**Data for the task:**
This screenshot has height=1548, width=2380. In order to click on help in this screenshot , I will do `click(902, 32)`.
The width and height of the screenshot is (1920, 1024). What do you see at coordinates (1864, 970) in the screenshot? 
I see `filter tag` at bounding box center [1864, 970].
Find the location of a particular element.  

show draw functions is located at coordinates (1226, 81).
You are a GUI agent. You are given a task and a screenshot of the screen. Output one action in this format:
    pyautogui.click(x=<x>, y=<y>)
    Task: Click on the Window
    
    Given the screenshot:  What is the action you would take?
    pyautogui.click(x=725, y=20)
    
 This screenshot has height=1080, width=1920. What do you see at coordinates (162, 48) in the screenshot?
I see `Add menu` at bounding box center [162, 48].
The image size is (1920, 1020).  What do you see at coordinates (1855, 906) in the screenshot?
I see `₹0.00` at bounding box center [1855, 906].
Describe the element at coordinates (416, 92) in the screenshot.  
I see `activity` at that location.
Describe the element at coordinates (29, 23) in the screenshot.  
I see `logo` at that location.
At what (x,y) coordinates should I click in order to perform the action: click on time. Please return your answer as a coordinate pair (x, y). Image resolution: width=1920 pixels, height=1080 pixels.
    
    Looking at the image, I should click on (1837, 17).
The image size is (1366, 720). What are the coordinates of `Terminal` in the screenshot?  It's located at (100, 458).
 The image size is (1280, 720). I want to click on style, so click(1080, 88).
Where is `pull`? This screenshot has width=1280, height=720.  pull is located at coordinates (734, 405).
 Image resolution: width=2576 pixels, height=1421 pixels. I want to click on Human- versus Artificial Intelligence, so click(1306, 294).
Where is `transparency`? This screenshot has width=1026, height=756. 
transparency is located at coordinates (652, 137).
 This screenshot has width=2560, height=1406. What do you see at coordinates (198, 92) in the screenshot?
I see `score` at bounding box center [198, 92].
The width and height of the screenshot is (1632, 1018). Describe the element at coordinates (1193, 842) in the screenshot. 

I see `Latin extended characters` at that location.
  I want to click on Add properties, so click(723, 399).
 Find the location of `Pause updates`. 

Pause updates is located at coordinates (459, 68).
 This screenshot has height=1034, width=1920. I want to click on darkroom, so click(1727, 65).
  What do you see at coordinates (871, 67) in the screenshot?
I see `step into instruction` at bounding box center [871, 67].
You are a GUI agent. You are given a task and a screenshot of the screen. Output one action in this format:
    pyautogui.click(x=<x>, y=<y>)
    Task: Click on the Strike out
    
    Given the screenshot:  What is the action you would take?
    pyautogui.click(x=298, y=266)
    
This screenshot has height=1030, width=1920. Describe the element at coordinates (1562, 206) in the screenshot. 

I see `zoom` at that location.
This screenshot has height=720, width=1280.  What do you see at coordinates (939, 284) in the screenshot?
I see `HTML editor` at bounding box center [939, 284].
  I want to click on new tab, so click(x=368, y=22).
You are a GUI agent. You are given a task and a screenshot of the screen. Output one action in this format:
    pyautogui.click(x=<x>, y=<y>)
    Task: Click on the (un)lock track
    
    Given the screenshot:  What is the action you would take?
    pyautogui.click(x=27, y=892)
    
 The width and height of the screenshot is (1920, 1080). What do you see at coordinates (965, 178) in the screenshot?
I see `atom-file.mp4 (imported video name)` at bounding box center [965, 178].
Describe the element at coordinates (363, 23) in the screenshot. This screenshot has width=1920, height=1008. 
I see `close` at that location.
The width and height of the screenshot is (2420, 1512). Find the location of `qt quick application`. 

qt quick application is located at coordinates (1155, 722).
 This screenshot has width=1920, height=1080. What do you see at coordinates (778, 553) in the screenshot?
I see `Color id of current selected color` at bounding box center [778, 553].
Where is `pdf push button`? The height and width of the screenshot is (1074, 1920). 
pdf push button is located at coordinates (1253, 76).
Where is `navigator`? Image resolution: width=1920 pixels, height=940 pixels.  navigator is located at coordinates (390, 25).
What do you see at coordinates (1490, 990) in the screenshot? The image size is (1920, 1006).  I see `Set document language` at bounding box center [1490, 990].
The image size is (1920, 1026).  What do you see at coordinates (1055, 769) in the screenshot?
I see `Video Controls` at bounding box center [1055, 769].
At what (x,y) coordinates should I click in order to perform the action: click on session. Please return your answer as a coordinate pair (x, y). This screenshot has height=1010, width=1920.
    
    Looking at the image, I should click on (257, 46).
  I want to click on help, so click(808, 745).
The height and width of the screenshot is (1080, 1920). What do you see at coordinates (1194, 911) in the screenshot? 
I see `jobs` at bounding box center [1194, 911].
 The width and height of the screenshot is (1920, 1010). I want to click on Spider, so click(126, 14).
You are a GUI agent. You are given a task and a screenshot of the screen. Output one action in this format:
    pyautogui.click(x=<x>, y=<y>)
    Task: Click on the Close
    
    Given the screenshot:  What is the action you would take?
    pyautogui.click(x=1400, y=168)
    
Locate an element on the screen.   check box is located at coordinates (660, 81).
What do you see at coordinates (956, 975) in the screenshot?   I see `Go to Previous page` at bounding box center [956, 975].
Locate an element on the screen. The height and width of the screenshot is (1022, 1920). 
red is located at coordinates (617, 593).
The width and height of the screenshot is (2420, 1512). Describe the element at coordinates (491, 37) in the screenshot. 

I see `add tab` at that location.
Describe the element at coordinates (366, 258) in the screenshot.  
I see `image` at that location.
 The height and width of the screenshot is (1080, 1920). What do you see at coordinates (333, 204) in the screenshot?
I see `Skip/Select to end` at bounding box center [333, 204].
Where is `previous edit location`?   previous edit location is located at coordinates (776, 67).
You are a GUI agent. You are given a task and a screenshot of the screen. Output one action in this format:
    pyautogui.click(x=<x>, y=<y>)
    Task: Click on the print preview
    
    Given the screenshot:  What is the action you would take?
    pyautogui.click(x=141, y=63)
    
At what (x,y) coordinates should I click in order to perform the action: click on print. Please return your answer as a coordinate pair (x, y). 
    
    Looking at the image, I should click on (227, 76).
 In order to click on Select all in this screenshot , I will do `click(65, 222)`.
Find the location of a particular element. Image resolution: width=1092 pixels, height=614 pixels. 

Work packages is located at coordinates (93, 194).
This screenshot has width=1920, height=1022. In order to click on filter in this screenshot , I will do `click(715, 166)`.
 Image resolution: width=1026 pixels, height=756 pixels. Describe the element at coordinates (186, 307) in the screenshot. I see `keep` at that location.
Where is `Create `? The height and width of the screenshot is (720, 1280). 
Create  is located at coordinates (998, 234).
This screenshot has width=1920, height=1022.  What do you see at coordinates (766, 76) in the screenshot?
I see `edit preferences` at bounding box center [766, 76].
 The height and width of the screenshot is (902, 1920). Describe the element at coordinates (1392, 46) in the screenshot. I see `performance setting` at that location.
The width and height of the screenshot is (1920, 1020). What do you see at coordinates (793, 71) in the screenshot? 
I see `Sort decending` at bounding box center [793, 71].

**Short problem:** Print every line of the data above again, unchanged from start to finish.

**Output:**
This screenshot has height=1548, width=2380. In order to click on help in this screenshot , I will do `click(902, 32)`.
The width and height of the screenshot is (1920, 1024). What do you see at coordinates (1864, 970) in the screenshot? 
I see `filter tag` at bounding box center [1864, 970].
Find the location of a particular element.  

show draw functions is located at coordinates (1226, 81).
You are a GUI agent. You are given a task and a screenshot of the screen. Output one action in this format:
    pyautogui.click(x=<x>, y=<y>)
    Task: Click on the Window
    
    Given the screenshot:  What is the action you would take?
    pyautogui.click(x=725, y=20)
    
 This screenshot has height=1080, width=1920. What do you see at coordinates (162, 48) in the screenshot?
I see `Add menu` at bounding box center [162, 48].
The image size is (1920, 1020).  What do you see at coordinates (1855, 906) in the screenshot?
I see `₹0.00` at bounding box center [1855, 906].
Describe the element at coordinates (416, 92) in the screenshot.  
I see `activity` at that location.
Describe the element at coordinates (29, 23) in the screenshot.  
I see `logo` at that location.
At what (x,y) coordinates should I click in order to perform the action: click on time. Please return your answer as a coordinate pair (x, y). Image resolution: width=1920 pixels, height=1080 pixels.
    
    Looking at the image, I should click on (1837, 17).
The image size is (1366, 720). What are the coordinates of `Terminal` in the screenshot?  It's located at (100, 458).
 The image size is (1280, 720). I want to click on style, so click(1080, 88).
Where is `pull`? This screenshot has width=1280, height=720.  pull is located at coordinates (734, 405).
 Image resolution: width=2576 pixels, height=1421 pixels. I want to click on Human- versus Artificial Intelligence, so click(1306, 294).
Where is `transparency`? This screenshot has width=1026, height=756. 
transparency is located at coordinates (652, 137).
 This screenshot has width=2560, height=1406. What do you see at coordinates (198, 92) in the screenshot?
I see `score` at bounding box center [198, 92].
The width and height of the screenshot is (1632, 1018). Describe the element at coordinates (1193, 842) in the screenshot. 

I see `Latin extended characters` at that location.
  I want to click on Add properties, so click(723, 399).
 Find the location of `Pause updates`. 

Pause updates is located at coordinates (459, 68).
 This screenshot has height=1034, width=1920. I want to click on darkroom, so click(1727, 65).
  What do you see at coordinates (871, 67) in the screenshot?
I see `step into instruction` at bounding box center [871, 67].
You are a GUI agent. You are given a task and a screenshot of the screen. Output one action in this format:
    pyautogui.click(x=<x>, y=<y>)
    Task: Click on the Strike out
    
    Given the screenshot:  What is the action you would take?
    pyautogui.click(x=298, y=266)
    
This screenshot has height=1030, width=1920. Describe the element at coordinates (1562, 206) in the screenshot. 

I see `zoom` at that location.
This screenshot has height=720, width=1280.  What do you see at coordinates (939, 284) in the screenshot?
I see `HTML editor` at bounding box center [939, 284].
  I want to click on new tab, so click(x=368, y=22).
You are a GUI agent. You are given a task and a screenshot of the screen. Output one action in this format:
    pyautogui.click(x=<x>, y=<y>)
    Task: Click on the (un)lock track
    
    Given the screenshot:  What is the action you would take?
    pyautogui.click(x=27, y=892)
    
 The width and height of the screenshot is (1920, 1080). What do you see at coordinates (965, 178) in the screenshot?
I see `atom-file.mp4 (imported video name)` at bounding box center [965, 178].
Describe the element at coordinates (363, 23) in the screenshot. This screenshot has width=1920, height=1008. 
I see `close` at that location.
The width and height of the screenshot is (2420, 1512). Find the location of `qt quick application`. 

qt quick application is located at coordinates (1155, 722).
 This screenshot has width=1920, height=1080. What do you see at coordinates (778, 553) in the screenshot?
I see `Color id of current selected color` at bounding box center [778, 553].
Where is `pdf push button`? The height and width of the screenshot is (1074, 1920). 
pdf push button is located at coordinates (1253, 76).
Where is `navigator`? Image resolution: width=1920 pixels, height=940 pixels.  navigator is located at coordinates (390, 25).
What do you see at coordinates (1490, 990) in the screenshot? The image size is (1920, 1006).  I see `Set document language` at bounding box center [1490, 990].
The image size is (1920, 1026).  What do you see at coordinates (1055, 769) in the screenshot?
I see `Video Controls` at bounding box center [1055, 769].
At what (x,y) coordinates should I click in order to perform the action: click on session. Please return your answer as a coordinate pair (x, y). This screenshot has height=1010, width=1920.
    
    Looking at the image, I should click on (257, 46).
  I want to click on help, so click(808, 745).
The height and width of the screenshot is (1080, 1920). What do you see at coordinates (1194, 911) in the screenshot? 
I see `jobs` at bounding box center [1194, 911].
 The width and height of the screenshot is (1920, 1010). I want to click on Spider, so click(126, 14).
You are a GUI agent. You are given a task and a screenshot of the screen. Output one action in this format:
    pyautogui.click(x=<x>, y=<y>)
    Task: Click on the Close
    
    Given the screenshot:  What is the action you would take?
    pyautogui.click(x=1400, y=168)
    
Locate an element on the screen.   check box is located at coordinates (660, 81).
What do you see at coordinates (956, 975) in the screenshot?   I see `Go to Previous page` at bounding box center [956, 975].
Locate an element on the screen. The height and width of the screenshot is (1022, 1920). 
red is located at coordinates (617, 593).
The width and height of the screenshot is (2420, 1512). Describe the element at coordinates (491, 37) in the screenshot. 

I see `add tab` at that location.
Describe the element at coordinates (366, 258) in the screenshot.  
I see `image` at that location.
 The height and width of the screenshot is (1080, 1920). What do you see at coordinates (333, 204) in the screenshot?
I see `Skip/Select to end` at bounding box center [333, 204].
Where is `previous edit location`?   previous edit location is located at coordinates (776, 67).
You are a GUI agent. You are given a task and a screenshot of the screen. Output one action in this format:
    pyautogui.click(x=<x>, y=<y>)
    Task: Click on the print preview
    
    Given the screenshot:  What is the action you would take?
    pyautogui.click(x=141, y=63)
    
At what (x,y) coordinates should I click in order to perform the action: click on print. Please return your answer as a coordinate pair (x, y). 
    
    Looking at the image, I should click on (227, 76).
 In order to click on Select all in this screenshot , I will do `click(65, 222)`.
Find the location of a particular element. Image resolution: width=1092 pixels, height=614 pixels. 

Work packages is located at coordinates (93, 194).
This screenshot has width=1920, height=1022. In order to click on filter in this screenshot , I will do `click(715, 166)`.
 Image resolution: width=1026 pixels, height=756 pixels. Describe the element at coordinates (186, 307) in the screenshot. I see `keep` at that location.
Where is `Create `? The height and width of the screenshot is (720, 1280). 
Create  is located at coordinates (998, 234).
This screenshot has width=1920, height=1022.  What do you see at coordinates (766, 76) in the screenshot?
I see `edit preferences` at bounding box center [766, 76].
 The height and width of the screenshot is (902, 1920). Describe the element at coordinates (1392, 46) in the screenshot. I see `performance setting` at that location.
The width and height of the screenshot is (1920, 1020). What do you see at coordinates (793, 71) in the screenshot? 
I see `Sort decending` at bounding box center [793, 71].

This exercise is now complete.